U) A única leitura que se poderá fazer do texto da lei é, portanto, a de que, ou a Administração adopta medidas preventivas, sendo estas que funcionam, ou não as adopta (porque facultativas), ou cessa a sua vigência, devendo, apenas nestes casos, funcionar a medida cautelar prevista no artigo 117.º que reveste, assim, a natureza de medida cautelar supletiva.

V) Ora, tendo em consideração que, no caso da revisão do PDM do Porto, foram adoptadas medidas preventivas tendentes a garantir o efeito útil do futuro plano, e que estas não caducaram (porque nada foi determinado a este respeito) aquando da abertura da fase da discussão pública do mesmo, então terá de se concluir que eram estas as medidas que se encontravam em vigor para acautelar o futuro plano, não funcionando, então, o disposto no artigo 117º do DL n.º 380/99, de 22/9.

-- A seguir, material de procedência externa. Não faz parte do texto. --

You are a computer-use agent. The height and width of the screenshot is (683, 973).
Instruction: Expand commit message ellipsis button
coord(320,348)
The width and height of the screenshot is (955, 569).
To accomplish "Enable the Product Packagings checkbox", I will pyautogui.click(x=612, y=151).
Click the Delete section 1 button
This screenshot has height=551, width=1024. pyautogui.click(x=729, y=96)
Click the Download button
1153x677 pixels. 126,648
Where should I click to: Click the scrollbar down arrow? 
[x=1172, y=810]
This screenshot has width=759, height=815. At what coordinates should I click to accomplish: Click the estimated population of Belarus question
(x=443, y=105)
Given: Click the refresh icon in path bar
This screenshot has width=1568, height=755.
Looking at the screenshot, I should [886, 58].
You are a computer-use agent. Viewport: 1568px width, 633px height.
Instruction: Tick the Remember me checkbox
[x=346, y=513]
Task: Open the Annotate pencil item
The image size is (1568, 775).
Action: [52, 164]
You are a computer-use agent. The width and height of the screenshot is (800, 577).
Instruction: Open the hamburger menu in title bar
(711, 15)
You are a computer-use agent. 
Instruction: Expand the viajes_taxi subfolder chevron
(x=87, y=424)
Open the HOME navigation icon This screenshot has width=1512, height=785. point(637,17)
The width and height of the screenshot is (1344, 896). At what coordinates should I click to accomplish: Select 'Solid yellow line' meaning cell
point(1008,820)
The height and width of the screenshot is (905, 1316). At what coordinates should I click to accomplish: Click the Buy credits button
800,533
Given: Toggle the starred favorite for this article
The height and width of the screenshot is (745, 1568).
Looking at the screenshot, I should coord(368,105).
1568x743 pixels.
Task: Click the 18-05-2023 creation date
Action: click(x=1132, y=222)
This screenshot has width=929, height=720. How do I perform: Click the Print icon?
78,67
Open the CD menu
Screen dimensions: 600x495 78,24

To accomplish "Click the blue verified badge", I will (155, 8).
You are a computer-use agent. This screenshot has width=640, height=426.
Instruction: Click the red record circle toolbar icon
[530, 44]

W) Naquelas hipóteses em que, embora tendo sido adoptadas medidas preventivas, estas venham a caducar (cessação da respectiva vigência), recobra razão de ser a suspensão dos procedimentos, que se deverá manter, para a salvaguarda do plano em revisão e nos termos do artigo 117.°, n.º 1, até à entrada em vigor do PDM ou até ao limite máximo de 150 dias desde a caducidade das medidas preventivas.

X) Esta foi, precisamente, a solução encontrada pelo Recorrido para salvaguarda do futuro Plano, concretizada na aprovação da deliberação da CMP de 13/9/05.

Y) Ao ignorar esta realidade, o Tribunal "a quo" aplicou erradamente o disposto nos arts. 112º e 117º do DL n.º 380/99, de 22/9 e no art.º 13º do RJUE.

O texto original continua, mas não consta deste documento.